The various lanes leading to it from Stamford Hill, Tottenham, Hornsey and Southgate, were rural, which they certainly are not now. In those days Philip Lane was not a street, with houses all along one side, as is the case at present. Neither had any buildings societies invaded the sacred quiet of the road, bordered by wheat fields and meadows, which led off to the Queens Head, then as pretty a roadside public house as the heart of a traveller need have desired to see – now re-fronted, re-decorated, provided with tea gardens and other modern innovations of a like description”.

 Prior to the construction of the Great Eastern Railway, Tottenham was known as a village and parish in the hundred of Edmonton, and was said to consist chiefly of one long street along the line of the road leading from London to Cambridge. Tottenham High Road, as we now know it, was built on the old Roman Road called Ermine Street. There was very little housing developed beyond the immediate vicinity of the High Road. In the Domesday-book is was written Toteham, said to be derived from the Saxon words Toten and Ham   and its adjunct from a high cross of wood, which formerly surmounted  the church tower which was visible from many miles around. The present cross which superseded the one of wood, is an octangular brick column first erected in 1600 and subsequently renovated in 1809.

 The population of Tottenham doubled between 1811 and 1851 and with further Railway development by the Northern and Eastern railway along the Lea Valley and the Great Northern Railway through Wood Green, it was set to increase even further. In the 1850s the population is said to have increased by four thousand and in the 1860s by ten thousand. The population of Tottenham doubled during the 1870s and reached nearly 100,00 by 1891 so that much of the area was built up with the patterns of roads and terraces surviving today.

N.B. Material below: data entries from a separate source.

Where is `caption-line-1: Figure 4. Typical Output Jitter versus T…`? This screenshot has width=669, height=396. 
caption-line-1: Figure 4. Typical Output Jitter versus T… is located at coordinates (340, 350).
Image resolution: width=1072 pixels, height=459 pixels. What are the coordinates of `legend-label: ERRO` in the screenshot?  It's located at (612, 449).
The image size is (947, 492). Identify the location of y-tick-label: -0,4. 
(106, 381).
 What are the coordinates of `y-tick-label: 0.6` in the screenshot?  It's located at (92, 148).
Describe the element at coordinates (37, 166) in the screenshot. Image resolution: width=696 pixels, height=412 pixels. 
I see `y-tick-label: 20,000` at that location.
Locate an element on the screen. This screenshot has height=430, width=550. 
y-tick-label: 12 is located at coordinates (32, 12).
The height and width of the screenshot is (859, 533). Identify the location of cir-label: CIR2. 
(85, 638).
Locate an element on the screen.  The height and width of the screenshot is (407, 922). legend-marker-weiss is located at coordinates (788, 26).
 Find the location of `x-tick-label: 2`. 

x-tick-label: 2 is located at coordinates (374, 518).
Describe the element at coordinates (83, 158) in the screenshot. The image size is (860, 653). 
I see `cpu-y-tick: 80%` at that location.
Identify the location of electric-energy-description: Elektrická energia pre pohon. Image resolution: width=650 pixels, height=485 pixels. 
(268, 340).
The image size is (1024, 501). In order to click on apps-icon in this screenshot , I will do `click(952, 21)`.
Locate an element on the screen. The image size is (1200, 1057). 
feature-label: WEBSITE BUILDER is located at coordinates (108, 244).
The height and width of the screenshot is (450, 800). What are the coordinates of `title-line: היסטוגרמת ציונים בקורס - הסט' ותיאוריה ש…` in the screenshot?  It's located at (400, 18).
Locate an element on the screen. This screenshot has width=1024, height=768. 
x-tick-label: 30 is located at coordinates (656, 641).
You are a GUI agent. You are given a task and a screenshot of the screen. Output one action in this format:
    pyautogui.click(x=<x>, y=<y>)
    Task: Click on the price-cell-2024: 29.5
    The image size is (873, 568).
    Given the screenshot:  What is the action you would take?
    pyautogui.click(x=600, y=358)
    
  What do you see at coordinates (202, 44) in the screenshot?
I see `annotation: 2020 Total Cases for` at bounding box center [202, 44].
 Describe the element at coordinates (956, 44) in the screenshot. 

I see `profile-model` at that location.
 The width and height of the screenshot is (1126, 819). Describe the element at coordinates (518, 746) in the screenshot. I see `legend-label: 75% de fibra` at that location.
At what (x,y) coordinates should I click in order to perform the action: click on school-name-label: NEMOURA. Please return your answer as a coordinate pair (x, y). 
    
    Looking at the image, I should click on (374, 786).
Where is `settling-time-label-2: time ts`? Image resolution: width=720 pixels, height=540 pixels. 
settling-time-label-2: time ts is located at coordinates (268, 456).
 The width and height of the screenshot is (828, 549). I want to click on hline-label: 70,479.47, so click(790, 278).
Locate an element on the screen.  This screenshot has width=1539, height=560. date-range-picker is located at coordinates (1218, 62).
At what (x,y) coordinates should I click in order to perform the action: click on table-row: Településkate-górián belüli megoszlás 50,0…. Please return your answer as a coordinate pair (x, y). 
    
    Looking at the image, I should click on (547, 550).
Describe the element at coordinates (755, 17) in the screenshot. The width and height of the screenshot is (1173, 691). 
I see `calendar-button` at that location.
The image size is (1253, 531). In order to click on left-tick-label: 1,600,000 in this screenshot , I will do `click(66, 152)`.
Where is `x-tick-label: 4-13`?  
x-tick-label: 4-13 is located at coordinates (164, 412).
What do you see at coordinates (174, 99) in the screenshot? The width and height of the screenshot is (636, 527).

 So from those sleepy beginnings and the explosion of the railways then Summerhill Road was born. It is evident that it was a very desirable place to live in those days. Early census records shows that the road was occupied by a large number of professional people and merchant’s, many with live-in servants, which indicates the prosperity and wealth in the area. No doubt this also helped support the many small businesses and shops that were established along West Green Road and indeed at the top end of Summerhill Road itself.

 Over the years the Road has witnessed many historical events and the majority of houses survived the bombing in World War II.  Needless to say there have also been many characters who have lived in the Road and many incidents that have occurred and been remembered over this time. Hopefully, with the help of photographs and the memories of its many residents, this internet site will serve as a lasting history of this very special road.